The rise in oil prices after the cartel finalized the deal, is only a little higher than it was in October, shortly after an output cut was first discussed, said the analysis obtained by Trend.
As such, the deal is only a small positive for energy producers and only a small negative for consumers, who will still benefit from much lower prices than were assumed to be the ‘new normal’ a few years ago, the analysts believe.
Capital Economics said that the rise in oil prices gives a misleading impression of the wider importance of the latest OPEC meeting.
“Note first that this meeting simply fleshed out a preliminary agreement to cut output (the ‘Algiers Accord’) made at the end of September,” said the analysis.
Moreover, Capital Economics states that the doubts about the deal have not gone away.
OPEC’s compliance record is poor and it remains to be seen whether it will be able to deliver the promised output cuts, according to the analysts.
“The deal also appears to depend on friendly non-OPEC countries cutting too.
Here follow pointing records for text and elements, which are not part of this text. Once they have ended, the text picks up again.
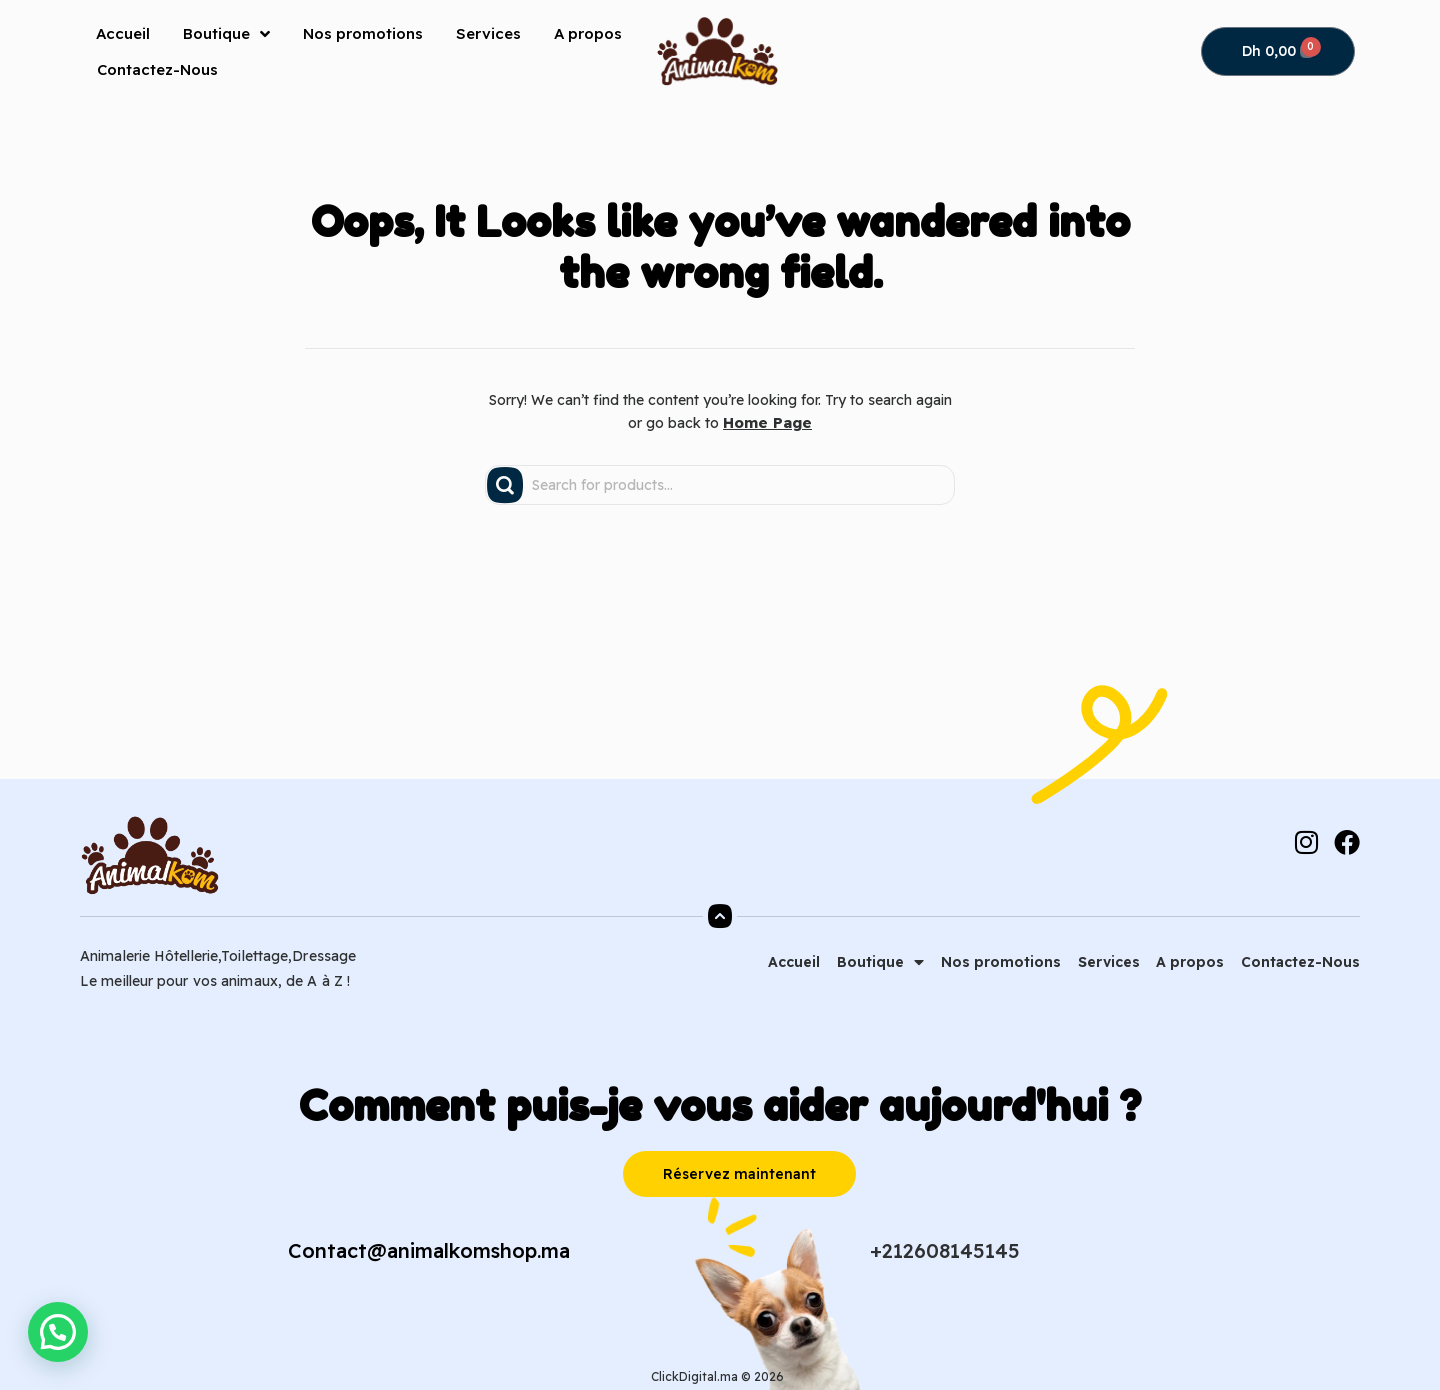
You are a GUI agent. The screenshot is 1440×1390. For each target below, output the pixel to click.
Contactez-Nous (157, 69)
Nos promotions (363, 33)
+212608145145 (945, 1249)
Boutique (226, 34)
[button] (54, 1333)
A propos (588, 33)
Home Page (768, 422)
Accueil (123, 33)
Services (488, 33)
Russia in particular may not prove to be a reliable partner. In contrast, it is pretty much guaranteed that US output will continue to recover,” said the analysis.
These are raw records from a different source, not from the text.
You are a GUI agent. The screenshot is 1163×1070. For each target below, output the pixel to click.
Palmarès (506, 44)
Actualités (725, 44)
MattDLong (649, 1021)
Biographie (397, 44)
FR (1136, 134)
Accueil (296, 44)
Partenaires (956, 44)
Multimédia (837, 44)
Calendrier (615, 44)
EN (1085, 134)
During the Vienna meeting held Nov.30, OPEC members decided to implement a new OPEC-14 production target of 32.5 million barrels per day.
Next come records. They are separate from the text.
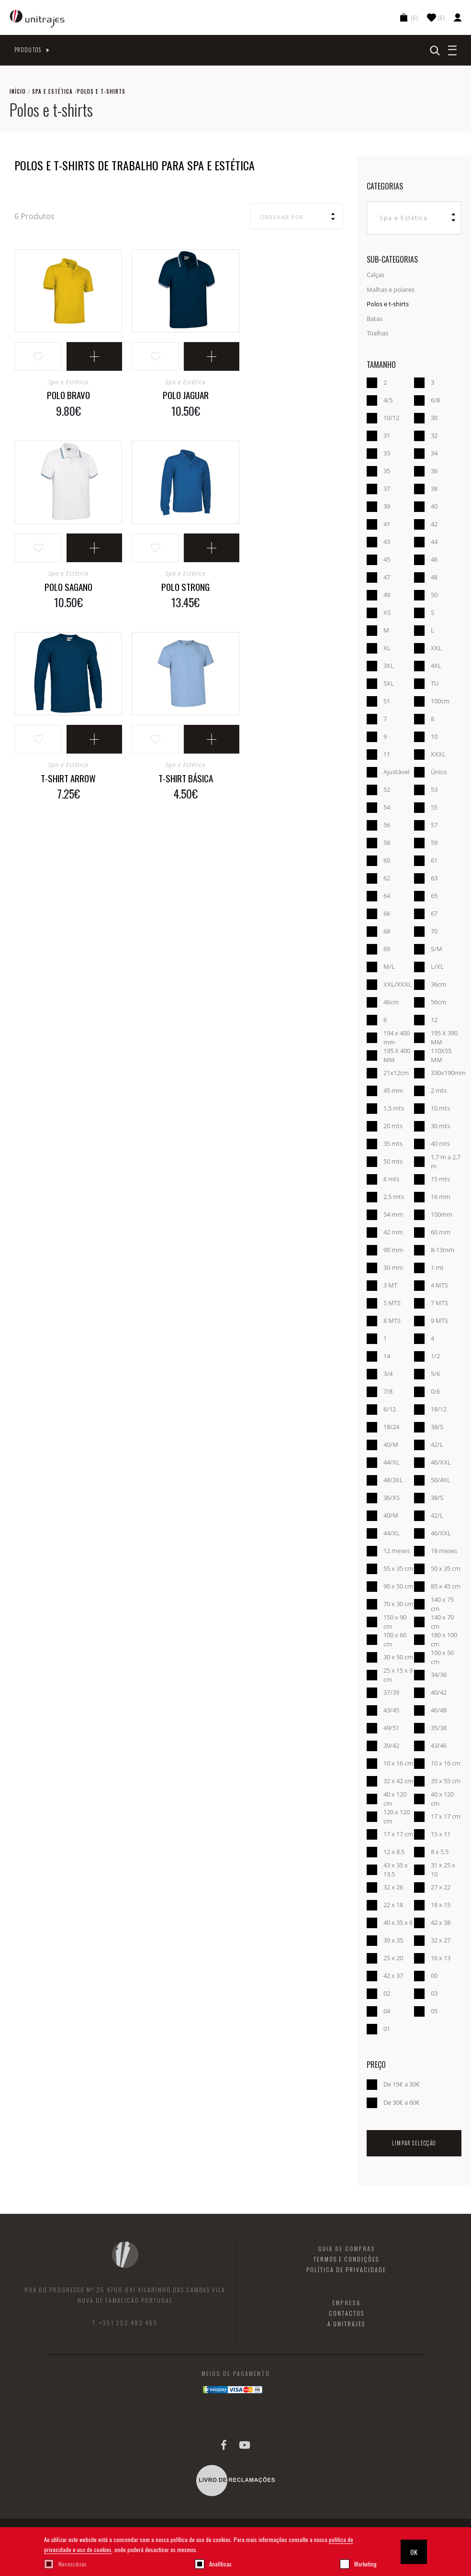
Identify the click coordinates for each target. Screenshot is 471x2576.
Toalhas (377, 333)
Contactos (346, 2313)
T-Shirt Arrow (68, 778)
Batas (374, 318)
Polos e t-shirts (388, 304)
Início (18, 91)
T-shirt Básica (185, 778)
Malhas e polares (391, 289)
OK (413, 2552)
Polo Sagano (68, 586)
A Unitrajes (346, 2324)
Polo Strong (185, 586)
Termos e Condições (346, 2259)
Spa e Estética (52, 91)
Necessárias (72, 2564)
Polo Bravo (68, 394)
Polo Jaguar (186, 394)
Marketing (365, 2564)
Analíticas (220, 2564)
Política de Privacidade (346, 2269)
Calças (375, 274)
The decision was made in order to accelerate the ongoing drawdown of the stock overhang and bring the oil market rebalancing forward.
Earlier, former Saudi Arabia Oil Minister Ali al-Naimi said that OPEC’s agreement to cut production for the first time in eight years has the potential to balance the oil market, as long as everyone sticks to it.
"The only tool they have is to constrain production," al-Naimi said of OPEC at an event in Washington, D.C. "The unfortunate part is we tend to cheat."
Non-OPEC countries are expected to cut the oil output by 600,000 barrels per day. Russia has agreed to reduce the oil production by 300,000 barrels per day.
The meeting of OPEC with non-OPEC countries is expected to be held Dec.10 in Vienna.